Sonderausstellung im FACH@WERK
Astrofoto-Ausstellung

Im FACH@WERK/ Fachwerkhaus der Burg Storkow sind insgesamt 18 faszinierende Aufnahmen unseres Nachthimmels von René Curwy und Peter Mein zu sehen.
René Curwy
... ist Luft- und Raumfahrttechnikingenieur aus Berlin. Über die Landschaftsfotografie war er Anfang 2019 zur Astrofotografie gelangt. Mit seinem mobilen, computergesteuerten Teleskop und mittels einer speziellen Astrokamera fotografiert er überwiegend Deep-Sky-Objekte. Die ausgestellten Astrofotos sind mehrheitlich im Naturpark Dahme-Heideseen entstanden, da hier die Lichtverschmutzung im Vergleich zu Berlin noch relativ gering ist.
René Curwy ist Mitglied der Schul- und Volkssternwarte Dahlewitz. Seit 2019 engagiert er sich ehrenamtlich bei den "Paten der Nacht", einer gemeinnützigen Organisation zur Eindämmung der Lichtverschmutzung.

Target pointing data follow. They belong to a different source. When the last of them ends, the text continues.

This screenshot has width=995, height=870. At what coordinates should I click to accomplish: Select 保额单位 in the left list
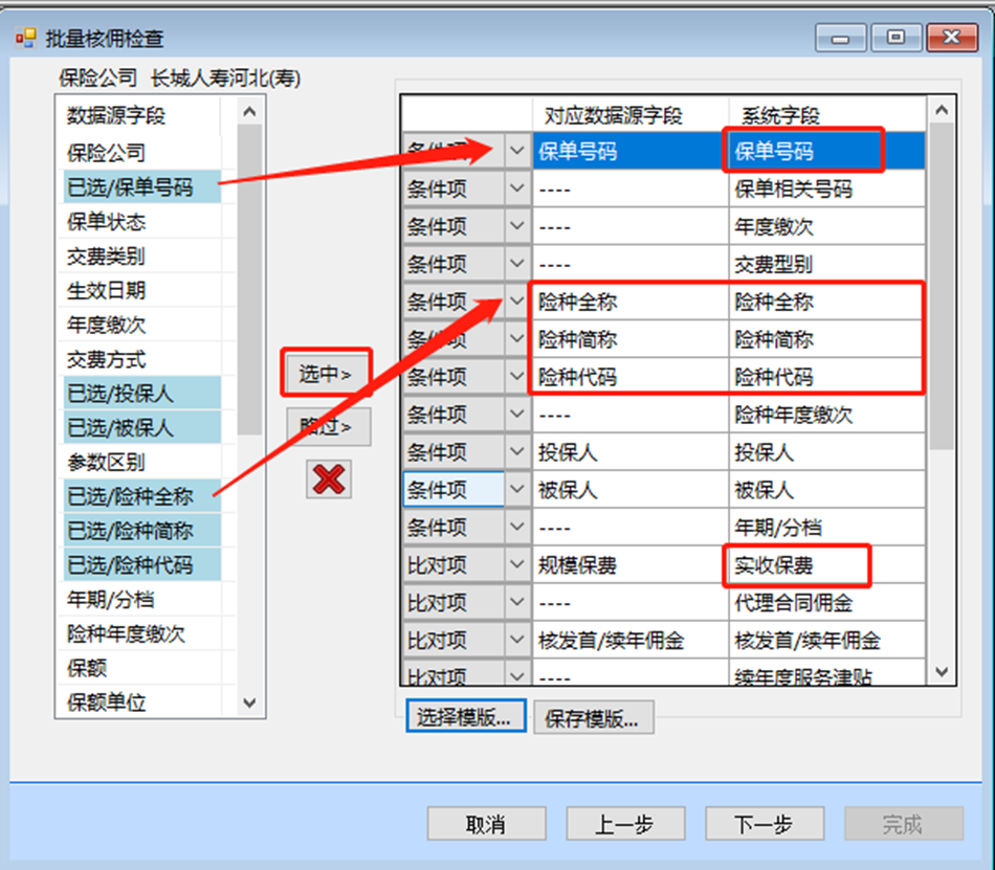pos(106,702)
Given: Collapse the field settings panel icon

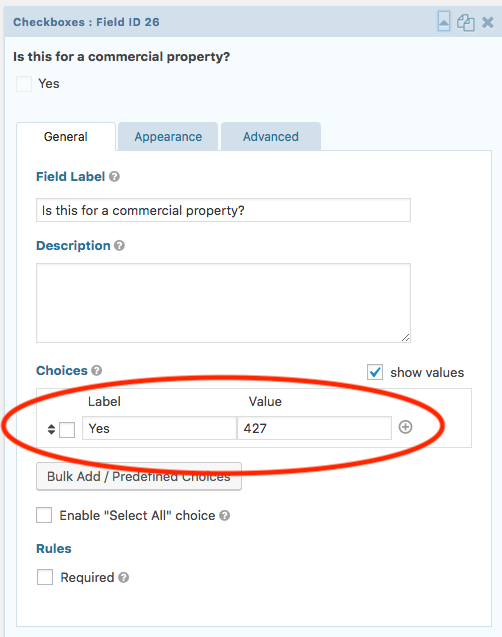Looking at the screenshot, I should pos(444,22).
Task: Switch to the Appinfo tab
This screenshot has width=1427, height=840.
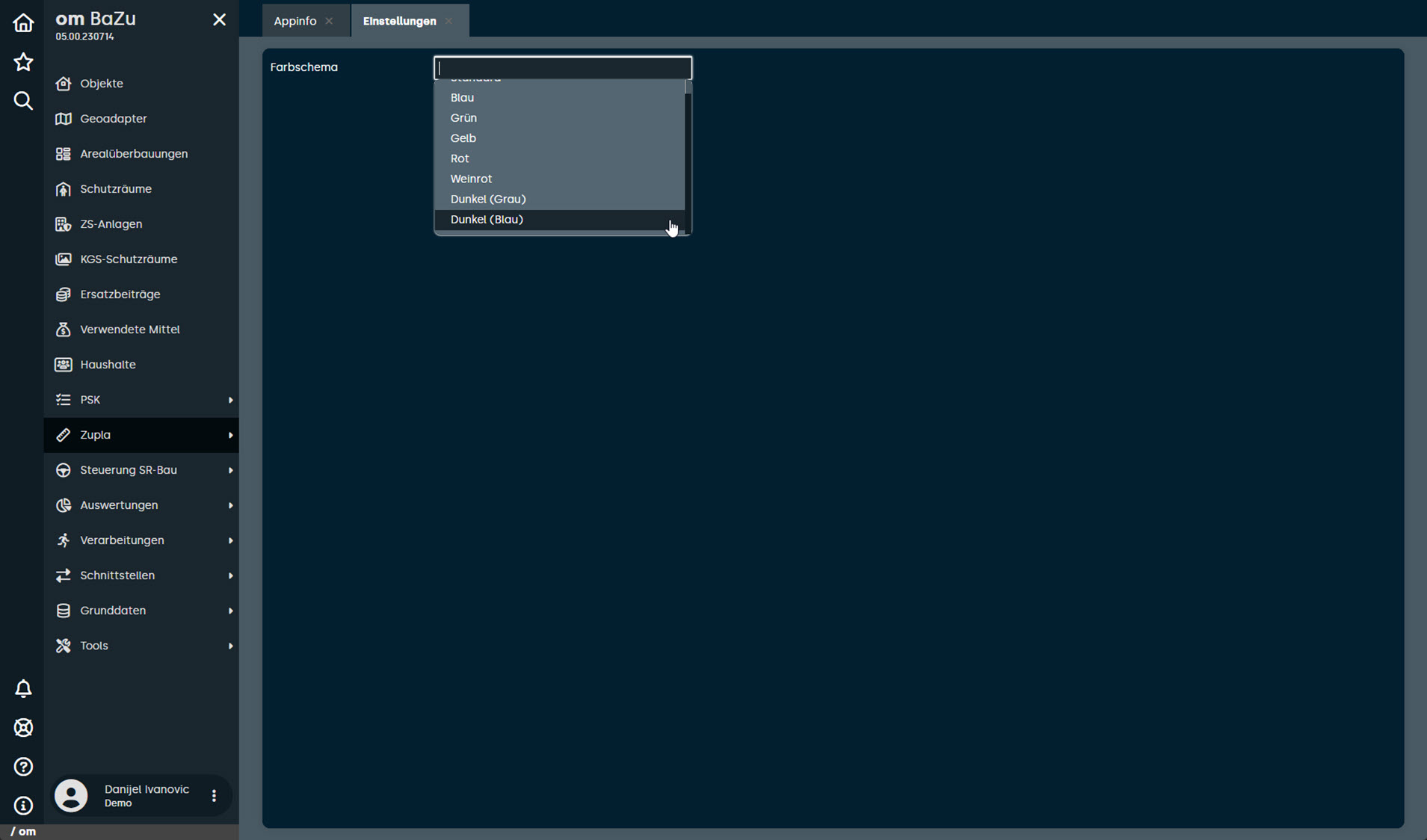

Weitere Informationen finden Sie auf der Internetseite der Paten der Nacht:
Peter Mein
... stammt ursprünglich aus dem Rheinland. Nach dem Studium der Luft- und Raumfahrttechnik arbeitet er als Diplom-Ingenieur beim Triebwerksbauer Rolls-Royce, seit 1994 in Dahlewitz. Das erste Teleskop bekam er mit 16 Jahren geschenkt, und in den folgenden Jahren begann er mit der Astrofotografie, damals noch mit einer analogen Spiegelreflexkamera und Schwarzweiß-Filmen. Heute schreibt Peter Mein für das Magazin „c‘t Fotografie“ Fachartikel zum Thema Astrofotografie, speziell in den Bereichen „Mondfotografie“ und „Ereignisse am Sternenhimmel“. Peter Mein ist aktives Mitglied der Sternwarte Dahlewitz und hält dort mehrmals im Jahr Vorträge zu astronomischen Themen.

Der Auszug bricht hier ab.